DATA TO USE section start

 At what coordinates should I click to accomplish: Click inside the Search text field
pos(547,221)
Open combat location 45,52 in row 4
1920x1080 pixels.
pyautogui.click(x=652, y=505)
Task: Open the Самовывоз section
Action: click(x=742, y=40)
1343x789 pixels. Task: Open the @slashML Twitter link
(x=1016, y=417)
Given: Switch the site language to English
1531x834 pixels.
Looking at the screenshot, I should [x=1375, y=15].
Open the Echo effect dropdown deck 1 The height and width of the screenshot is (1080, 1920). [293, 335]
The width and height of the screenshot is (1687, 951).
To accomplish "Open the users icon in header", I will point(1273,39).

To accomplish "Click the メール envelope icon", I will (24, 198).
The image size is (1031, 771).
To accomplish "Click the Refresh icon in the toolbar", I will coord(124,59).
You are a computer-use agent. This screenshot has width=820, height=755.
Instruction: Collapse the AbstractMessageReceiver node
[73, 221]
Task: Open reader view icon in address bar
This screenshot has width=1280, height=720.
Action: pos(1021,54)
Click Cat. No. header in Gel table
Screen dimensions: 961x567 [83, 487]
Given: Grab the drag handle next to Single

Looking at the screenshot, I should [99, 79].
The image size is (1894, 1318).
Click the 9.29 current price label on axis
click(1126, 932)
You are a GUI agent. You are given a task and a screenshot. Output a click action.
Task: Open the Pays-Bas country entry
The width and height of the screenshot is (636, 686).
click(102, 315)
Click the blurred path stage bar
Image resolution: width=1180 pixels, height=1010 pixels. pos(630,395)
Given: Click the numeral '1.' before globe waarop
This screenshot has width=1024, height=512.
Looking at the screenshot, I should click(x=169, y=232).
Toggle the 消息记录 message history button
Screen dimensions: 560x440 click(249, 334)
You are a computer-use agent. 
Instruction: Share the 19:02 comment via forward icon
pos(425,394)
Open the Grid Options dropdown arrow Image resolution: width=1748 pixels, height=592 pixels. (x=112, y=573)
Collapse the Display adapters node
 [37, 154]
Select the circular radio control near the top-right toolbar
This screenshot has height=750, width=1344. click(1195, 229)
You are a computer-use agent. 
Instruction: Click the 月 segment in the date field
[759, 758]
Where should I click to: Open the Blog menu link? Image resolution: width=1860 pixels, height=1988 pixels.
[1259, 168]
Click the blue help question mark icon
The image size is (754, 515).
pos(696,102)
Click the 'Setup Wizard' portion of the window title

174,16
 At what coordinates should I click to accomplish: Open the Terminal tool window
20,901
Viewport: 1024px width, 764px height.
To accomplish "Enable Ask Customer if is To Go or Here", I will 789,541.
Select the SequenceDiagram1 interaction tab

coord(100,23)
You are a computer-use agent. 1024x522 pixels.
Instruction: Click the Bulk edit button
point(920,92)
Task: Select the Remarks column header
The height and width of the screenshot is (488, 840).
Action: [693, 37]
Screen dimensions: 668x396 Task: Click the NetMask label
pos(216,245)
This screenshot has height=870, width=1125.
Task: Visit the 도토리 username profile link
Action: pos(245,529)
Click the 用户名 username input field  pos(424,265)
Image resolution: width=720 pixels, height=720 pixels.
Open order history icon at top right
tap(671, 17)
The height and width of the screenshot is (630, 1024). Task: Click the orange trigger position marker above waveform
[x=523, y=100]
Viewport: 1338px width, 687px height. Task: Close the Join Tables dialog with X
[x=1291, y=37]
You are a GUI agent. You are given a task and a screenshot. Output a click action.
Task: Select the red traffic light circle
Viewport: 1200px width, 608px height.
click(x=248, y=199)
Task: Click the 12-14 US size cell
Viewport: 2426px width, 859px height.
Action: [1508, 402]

DATA TO USE section end

BRIEF: Go through the listing and write out each line exactly.

EXERCISE ANSWER:
 At what coordinates should I click to accomplish: Click inside the Search text field
pos(547,221)
Open combat location 45,52 in row 4
1920x1080 pixels.
pyautogui.click(x=652, y=505)
Task: Open the Самовывоз section
Action: click(x=742, y=40)
1343x789 pixels. Task: Open the @slashML Twitter link
(x=1016, y=417)
Given: Switch the site language to English
1531x834 pixels.
Looking at the screenshot, I should [x=1375, y=15].
Open the Echo effect dropdown deck 1 The height and width of the screenshot is (1080, 1920). [293, 335]
The width and height of the screenshot is (1687, 951).
To accomplish "Open the users icon in header", I will point(1273,39).

To accomplish "Click the メール envelope icon", I will (24, 198).
The image size is (1031, 771).
To accomplish "Click the Refresh icon in the toolbar", I will coord(124,59).
You are a computer-use agent. This screenshot has width=820, height=755.
Instruction: Collapse the AbstractMessageReceiver node
[73, 221]
Task: Open reader view icon in address bar
This screenshot has width=1280, height=720.
Action: pos(1021,54)
Click Cat. No. header in Gel table
Screen dimensions: 961x567 [83, 487]
Given: Grab the drag handle next to Single

Looking at the screenshot, I should [99, 79].
The image size is (1894, 1318).
Click the 9.29 current price label on axis
click(1126, 932)
You are a GUI agent. You are given a task and a screenshot. Output a click action.
Task: Open the Pays-Bas country entry
The width and height of the screenshot is (636, 686).
click(102, 315)
Click the blurred path stage bar
Image resolution: width=1180 pixels, height=1010 pixels. pos(630,395)
Given: Click the numeral '1.' before globe waarop
This screenshot has width=1024, height=512.
Looking at the screenshot, I should click(x=169, y=232).
Toggle the 消息记录 message history button
Screen dimensions: 560x440 click(249, 334)
You are a computer-use agent. 
Instruction: Share the 19:02 comment via forward icon
pos(425,394)
Open the Grid Options dropdown arrow Image resolution: width=1748 pixels, height=592 pixels. (x=112, y=573)
Collapse the Display adapters node
 [37, 154]
Select the circular radio control near the top-right toolbar
This screenshot has height=750, width=1344. click(1195, 229)
You are a computer-use agent. 
Instruction: Click the 月 segment in the date field
[759, 758]
Where should I click to: Open the Blog menu link? Image resolution: width=1860 pixels, height=1988 pixels.
[1259, 168]
Click the blue help question mark icon
The image size is (754, 515).
pos(696,102)
Click the 'Setup Wizard' portion of the window title

174,16
 At what coordinates should I click to accomplish: Open the Terminal tool window
20,901
Viewport: 1024px width, 764px height.
To accomplish "Enable Ask Customer if is To Go or Here", I will 789,541.
Select the SequenceDiagram1 interaction tab

coord(100,23)
You are a computer-use agent. 1024x522 pixels.
Instruction: Click the Bulk edit button
point(920,92)
Task: Select the Remarks column header
The height and width of the screenshot is (488, 840).
Action: [693, 37]
Screen dimensions: 668x396 Task: Click the NetMask label
pos(216,245)
This screenshot has height=870, width=1125.
Task: Visit the 도토리 username profile link
Action: pos(245,529)
Click the 用户名 username input field  pos(424,265)
Image resolution: width=720 pixels, height=720 pixels.
Open order history icon at top right
tap(671, 17)
The height and width of the screenshot is (630, 1024). Task: Click the orange trigger position marker above waveform
[x=523, y=100]
Viewport: 1338px width, 687px height. Task: Close the Join Tables dialog with X
[x=1291, y=37]
You are a GUI agent. You are given a task and a screenshot. Output a click action.
Task: Select the red traffic light circle
Viewport: 1200px width, 608px height.
click(x=248, y=199)
Task: Click the 12-14 US size cell
Viewport: 2426px width, 859px height.
Action: [1508, 402]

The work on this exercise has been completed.